For now, the clean-up continues as residents wait to see if federal aid will come down. They say they feel like they're in limbo.
"We sure could use a lot of help from the federal government," Truman said.
Four of Arizona's nine House members attended Brewer's press conference announcing the appeal. Republican Rep. Paul Gosar said all are expected to sign a letter urging the government to reconsider.
"This area is a very resilient area, and they don't ask much," Gosar said. "They ask the federal government to be equal in its application of the law."
FEMA told Brewer in its denial letter that the damage to uninsured private homes was not so severe that state, local and volunteer agencies couldn't handle the problems, and it repeated that analysis in response to inquiries Wednesday. Agency regulations require it to consider many factors when reviewing a disaster aid request, including insurance coverage, recent multiple disasters and other available federal assistance programs.
Brewer said nine of the 108 destroyed homes were uninsured and 17 underinsured, but that number is likely to go up.
Yavapai County Emergency Management Coordinator Denny Foulk said Wednesday that he counted 11 uninsured homes and about 30 that were underinsured. He placed a rough value on the uninsured homes at $1.1 million and the underinsured at $3 million.
The town's water system was also damaged, in some cases because firefighter use drained its pipes and then they collapsed when heavy equipment drove above them. Basic repairs could cost about $1.2 million, replacing sections of water line $8 million, and a complete overhaul would be $15 million, he said.
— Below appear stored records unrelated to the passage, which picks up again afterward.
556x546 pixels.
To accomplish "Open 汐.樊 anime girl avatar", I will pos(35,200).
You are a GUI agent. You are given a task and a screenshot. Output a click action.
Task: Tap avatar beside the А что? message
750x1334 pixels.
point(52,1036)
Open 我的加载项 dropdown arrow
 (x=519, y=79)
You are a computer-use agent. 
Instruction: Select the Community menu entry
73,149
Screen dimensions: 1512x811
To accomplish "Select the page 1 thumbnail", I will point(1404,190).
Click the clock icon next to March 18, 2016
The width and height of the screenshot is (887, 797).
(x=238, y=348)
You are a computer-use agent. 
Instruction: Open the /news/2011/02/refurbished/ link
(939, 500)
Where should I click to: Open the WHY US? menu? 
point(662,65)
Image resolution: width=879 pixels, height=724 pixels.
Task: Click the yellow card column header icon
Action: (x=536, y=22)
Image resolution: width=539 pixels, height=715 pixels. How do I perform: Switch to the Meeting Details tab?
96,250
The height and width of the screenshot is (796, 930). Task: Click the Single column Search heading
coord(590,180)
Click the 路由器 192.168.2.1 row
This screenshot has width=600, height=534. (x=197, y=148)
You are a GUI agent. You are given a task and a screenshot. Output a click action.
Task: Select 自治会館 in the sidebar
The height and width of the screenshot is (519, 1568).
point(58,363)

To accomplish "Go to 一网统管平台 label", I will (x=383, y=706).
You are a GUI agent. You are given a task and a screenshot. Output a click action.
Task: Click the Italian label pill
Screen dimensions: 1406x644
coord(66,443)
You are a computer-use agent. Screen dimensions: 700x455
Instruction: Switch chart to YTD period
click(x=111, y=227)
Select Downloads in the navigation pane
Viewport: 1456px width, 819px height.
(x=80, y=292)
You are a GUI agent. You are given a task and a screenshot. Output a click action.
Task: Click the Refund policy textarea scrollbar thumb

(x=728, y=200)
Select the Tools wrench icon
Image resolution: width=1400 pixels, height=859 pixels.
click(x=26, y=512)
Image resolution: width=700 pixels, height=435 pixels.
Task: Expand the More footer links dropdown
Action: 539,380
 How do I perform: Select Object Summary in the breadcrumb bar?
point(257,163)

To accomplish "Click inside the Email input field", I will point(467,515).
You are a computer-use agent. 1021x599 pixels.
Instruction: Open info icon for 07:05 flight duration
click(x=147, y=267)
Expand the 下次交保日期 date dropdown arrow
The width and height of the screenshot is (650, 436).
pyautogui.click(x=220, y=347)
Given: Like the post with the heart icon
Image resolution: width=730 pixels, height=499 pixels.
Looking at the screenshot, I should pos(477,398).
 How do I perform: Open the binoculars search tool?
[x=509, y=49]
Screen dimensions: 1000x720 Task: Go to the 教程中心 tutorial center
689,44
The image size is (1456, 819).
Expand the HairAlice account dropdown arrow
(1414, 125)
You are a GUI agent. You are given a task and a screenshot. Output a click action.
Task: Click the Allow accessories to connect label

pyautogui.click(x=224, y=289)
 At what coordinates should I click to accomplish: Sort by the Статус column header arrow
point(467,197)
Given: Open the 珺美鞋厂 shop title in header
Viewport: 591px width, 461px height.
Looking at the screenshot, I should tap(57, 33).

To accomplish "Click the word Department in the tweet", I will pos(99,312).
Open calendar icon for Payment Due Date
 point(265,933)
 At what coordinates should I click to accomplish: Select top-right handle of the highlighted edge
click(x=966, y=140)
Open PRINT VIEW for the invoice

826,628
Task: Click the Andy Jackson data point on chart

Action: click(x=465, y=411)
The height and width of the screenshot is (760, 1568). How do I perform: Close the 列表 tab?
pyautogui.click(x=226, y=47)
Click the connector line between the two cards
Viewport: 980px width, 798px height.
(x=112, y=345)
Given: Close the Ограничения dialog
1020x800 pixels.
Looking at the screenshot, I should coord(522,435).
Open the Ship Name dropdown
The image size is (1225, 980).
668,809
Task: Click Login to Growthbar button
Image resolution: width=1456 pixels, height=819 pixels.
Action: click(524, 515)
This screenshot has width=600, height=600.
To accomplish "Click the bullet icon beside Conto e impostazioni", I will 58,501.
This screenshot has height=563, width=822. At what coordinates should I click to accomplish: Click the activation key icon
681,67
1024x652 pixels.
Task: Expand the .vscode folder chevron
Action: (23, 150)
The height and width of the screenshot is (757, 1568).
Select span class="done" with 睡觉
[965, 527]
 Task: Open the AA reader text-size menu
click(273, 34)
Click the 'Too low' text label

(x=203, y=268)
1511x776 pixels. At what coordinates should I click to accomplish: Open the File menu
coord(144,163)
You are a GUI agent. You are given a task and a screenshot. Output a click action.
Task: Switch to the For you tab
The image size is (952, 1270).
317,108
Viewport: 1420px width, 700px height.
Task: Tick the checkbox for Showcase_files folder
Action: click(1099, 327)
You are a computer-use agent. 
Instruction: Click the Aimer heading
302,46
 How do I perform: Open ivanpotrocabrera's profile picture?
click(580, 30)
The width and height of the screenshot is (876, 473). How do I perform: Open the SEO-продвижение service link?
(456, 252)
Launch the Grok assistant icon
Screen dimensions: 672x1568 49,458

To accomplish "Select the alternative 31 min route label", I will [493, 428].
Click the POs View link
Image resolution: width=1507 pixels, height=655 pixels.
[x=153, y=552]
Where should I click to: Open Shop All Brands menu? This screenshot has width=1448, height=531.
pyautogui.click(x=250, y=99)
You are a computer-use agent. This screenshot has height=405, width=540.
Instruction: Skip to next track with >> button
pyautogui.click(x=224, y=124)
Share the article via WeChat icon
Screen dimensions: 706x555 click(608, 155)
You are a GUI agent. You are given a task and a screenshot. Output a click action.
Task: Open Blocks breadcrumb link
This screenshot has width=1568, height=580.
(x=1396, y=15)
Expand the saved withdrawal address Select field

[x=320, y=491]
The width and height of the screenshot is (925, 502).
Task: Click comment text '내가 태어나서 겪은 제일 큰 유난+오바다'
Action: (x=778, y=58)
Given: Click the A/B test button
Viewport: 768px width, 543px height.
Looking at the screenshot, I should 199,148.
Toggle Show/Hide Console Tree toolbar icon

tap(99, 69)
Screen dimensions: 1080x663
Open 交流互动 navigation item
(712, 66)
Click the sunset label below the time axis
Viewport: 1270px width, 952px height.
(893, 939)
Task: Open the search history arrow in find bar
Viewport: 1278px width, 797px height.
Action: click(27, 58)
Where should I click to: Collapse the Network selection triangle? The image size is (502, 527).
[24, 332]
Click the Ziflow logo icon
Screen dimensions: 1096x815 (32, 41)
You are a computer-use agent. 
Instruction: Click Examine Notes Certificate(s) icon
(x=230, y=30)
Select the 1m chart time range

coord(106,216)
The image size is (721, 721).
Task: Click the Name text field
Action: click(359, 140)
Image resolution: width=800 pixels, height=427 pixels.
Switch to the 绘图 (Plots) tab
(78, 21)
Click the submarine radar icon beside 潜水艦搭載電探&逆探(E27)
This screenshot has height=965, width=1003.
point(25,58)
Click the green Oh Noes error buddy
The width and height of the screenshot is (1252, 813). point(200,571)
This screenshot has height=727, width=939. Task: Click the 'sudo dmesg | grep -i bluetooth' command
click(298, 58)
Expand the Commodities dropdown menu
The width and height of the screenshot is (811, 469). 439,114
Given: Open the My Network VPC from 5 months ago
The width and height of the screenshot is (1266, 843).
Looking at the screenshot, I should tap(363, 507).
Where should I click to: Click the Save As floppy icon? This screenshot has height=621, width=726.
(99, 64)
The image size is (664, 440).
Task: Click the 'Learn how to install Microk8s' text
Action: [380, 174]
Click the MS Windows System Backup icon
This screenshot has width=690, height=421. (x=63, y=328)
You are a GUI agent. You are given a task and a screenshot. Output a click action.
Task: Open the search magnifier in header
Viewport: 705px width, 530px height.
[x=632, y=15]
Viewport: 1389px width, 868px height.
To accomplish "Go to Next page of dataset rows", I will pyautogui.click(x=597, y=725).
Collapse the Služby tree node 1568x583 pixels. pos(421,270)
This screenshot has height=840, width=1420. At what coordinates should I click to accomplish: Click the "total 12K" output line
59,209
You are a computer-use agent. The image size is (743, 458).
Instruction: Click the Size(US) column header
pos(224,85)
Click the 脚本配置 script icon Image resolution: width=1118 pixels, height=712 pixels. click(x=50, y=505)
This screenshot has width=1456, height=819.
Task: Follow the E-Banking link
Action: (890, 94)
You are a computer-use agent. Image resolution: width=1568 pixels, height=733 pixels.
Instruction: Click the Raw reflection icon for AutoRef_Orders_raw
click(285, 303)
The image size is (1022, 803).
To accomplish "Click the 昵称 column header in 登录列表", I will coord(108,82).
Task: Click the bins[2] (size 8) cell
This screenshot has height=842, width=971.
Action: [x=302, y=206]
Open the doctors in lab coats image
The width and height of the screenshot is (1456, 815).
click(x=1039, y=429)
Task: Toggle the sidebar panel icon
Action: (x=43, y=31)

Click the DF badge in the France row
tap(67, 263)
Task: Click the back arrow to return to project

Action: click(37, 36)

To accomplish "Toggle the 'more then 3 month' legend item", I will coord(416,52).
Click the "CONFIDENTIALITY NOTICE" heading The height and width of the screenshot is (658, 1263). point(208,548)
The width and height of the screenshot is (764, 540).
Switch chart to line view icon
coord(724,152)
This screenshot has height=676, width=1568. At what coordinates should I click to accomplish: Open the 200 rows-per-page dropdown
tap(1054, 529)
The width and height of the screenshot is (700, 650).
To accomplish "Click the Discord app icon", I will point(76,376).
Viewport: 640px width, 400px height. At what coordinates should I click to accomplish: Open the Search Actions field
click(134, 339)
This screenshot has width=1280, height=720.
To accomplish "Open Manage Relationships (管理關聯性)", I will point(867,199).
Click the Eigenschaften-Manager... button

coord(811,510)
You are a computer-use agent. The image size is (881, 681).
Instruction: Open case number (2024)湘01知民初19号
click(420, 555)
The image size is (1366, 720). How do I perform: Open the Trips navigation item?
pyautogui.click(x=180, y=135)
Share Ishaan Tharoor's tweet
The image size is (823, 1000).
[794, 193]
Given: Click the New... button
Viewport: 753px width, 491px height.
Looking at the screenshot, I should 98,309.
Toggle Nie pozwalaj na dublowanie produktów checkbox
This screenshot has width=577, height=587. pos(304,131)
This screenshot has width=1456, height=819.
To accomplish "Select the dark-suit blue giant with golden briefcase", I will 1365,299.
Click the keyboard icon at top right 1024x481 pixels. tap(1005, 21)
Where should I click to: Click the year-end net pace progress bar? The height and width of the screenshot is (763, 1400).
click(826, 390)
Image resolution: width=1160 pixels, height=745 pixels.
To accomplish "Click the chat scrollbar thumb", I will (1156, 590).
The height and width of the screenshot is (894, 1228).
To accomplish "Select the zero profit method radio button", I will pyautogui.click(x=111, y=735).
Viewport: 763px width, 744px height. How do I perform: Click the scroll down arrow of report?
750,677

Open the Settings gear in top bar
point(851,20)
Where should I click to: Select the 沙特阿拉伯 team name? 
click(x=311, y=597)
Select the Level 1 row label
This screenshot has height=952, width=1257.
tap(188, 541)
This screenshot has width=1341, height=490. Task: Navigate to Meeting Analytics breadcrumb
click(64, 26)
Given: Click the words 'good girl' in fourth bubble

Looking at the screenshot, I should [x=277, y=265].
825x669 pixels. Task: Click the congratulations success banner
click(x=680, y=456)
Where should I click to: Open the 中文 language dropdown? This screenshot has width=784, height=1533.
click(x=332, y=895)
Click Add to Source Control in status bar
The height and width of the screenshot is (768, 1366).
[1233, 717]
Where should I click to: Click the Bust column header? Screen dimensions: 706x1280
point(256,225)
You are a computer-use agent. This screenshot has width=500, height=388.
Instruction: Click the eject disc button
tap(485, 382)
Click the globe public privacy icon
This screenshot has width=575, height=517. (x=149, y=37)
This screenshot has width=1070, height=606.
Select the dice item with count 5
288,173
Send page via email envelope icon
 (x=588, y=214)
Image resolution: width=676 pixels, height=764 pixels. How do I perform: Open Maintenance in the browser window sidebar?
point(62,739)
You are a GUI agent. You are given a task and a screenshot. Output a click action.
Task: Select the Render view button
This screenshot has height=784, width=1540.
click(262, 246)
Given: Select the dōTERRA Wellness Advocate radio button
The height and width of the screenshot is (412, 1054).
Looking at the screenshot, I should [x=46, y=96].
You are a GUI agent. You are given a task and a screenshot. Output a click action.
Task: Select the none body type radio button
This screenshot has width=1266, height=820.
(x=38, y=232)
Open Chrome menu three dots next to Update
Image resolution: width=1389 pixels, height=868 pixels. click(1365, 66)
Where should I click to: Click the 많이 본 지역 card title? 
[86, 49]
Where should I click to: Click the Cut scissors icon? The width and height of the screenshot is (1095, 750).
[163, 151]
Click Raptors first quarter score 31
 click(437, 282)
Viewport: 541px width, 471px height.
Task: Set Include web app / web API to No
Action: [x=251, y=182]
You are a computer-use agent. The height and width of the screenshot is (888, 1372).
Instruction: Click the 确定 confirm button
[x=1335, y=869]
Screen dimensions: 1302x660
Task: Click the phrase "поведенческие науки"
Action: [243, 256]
Paying for a complete rebuild of the water system and covering the uninsured losses is less than $20 million, but Brewer said the state should not have to use its hefty reserves to pay for the recovery.
"We all pay taxes to the federal government, and this is a disaster," Brewer said. "It is not, I believe, Arizona's responsibility."
A community organization, the Yarnell Hill Recovery Group, had collected $318,000 as of mid-August and had a total of $1.25 million committed for rebuilding. According to a financial statement posted on its website, the group has spent about $38,000 for temporary housing and other costs and plans to help uninsured residents rebuild homes using labor from volunteer groups like Habitat for Humanity.
The FEMA denial noted that the state could request disaster loan assistance from the Small Business Administration. Brewer noted in her response that the SBA's rules won't let it act while the state is appealing the denial.
The fire was sparked by lightning on June 28, and trapped the 19 Granite Mountain Hotshots on June 30 as it barreled toward Yarnell. The fire burned 8,400 acres before it was controlled on July 12.